* [To be done]
a) Answer these about the education text:
(i) Which side of politics mostly favors shifting to a model that incentivizes administrators and teachers?
(ii) What does "school choice" typically consist of?
(iii) What do the pro-charter believers call non-believers?
b) Please duplicate everything in the education text from "The other view, mostly" down to "those that struggle.".
-- Text block start --
Legalisms aside, there is a divide when it comes to talking about public education.

One view, mostly from the political right, is that shifting to a model that incentivizes administrators and teachers is the way to go. The Legislature, the governor, the president of the United States and the U.S. Secretary of Education are highly enamored by “school choice,” which typically consists of contracting classroom management out to charter schools.

The other view, mostly from the left, is there’s nothing wrong with improving the model — they’re for it — but they question whether it can be done without leaving some schools and some students behind. They say it’s better to help all schools than abandon those that struggle.

There’s a lot of unhelpful finger-pointing in the conversation, too. The pro-charter believers call non-believers sponges on the treasury – featherbedders who want more and more dollars for less and less accountability. In response, the non-believers accuse charter schools of giving up on equal opportunity, of favoring the few over the many and, in some cases, shifting public dollars to corporations. (Education is big business, very profitable in private hands.) For now, it’s clear, the pro-charter camp has the votes and the checkbook.
-- Text block end --
-- Extracted material start --
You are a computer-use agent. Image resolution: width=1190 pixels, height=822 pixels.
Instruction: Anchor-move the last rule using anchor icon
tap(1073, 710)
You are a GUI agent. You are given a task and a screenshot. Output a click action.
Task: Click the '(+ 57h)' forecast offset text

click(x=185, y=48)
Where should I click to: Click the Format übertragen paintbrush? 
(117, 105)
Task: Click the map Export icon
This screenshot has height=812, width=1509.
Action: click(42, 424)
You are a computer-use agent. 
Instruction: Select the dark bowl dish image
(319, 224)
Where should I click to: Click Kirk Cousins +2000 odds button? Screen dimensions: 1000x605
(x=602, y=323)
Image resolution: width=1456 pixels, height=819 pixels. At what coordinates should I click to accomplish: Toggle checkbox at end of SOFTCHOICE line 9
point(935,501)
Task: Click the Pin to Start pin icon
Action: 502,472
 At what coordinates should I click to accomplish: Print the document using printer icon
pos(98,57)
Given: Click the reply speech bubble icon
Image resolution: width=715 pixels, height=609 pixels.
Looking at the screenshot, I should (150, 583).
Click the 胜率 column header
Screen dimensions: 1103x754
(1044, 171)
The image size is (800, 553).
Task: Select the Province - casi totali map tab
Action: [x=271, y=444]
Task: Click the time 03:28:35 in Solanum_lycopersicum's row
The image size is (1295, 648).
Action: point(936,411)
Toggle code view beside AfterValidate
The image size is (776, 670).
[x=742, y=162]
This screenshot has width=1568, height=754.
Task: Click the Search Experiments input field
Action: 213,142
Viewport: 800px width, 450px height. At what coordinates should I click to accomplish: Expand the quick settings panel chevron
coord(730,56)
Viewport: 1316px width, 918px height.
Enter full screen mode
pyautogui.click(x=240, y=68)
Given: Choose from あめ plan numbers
-- Extracted material end --
* [Answers for the exercise]
a)
(i) The political right.
(ii) Contracting classroom management out to charter schools.
(iii) Sponges on the treasury, featherbedders who want more and more dollars for less and less accountability.

b)
The other view, mostly from the left, is there’s nothing wrong with improving the model — they’re for it — but they question whether it can be done without leaving some schools and some students behind. They say it’s better to help all schools than abandon those that struggle.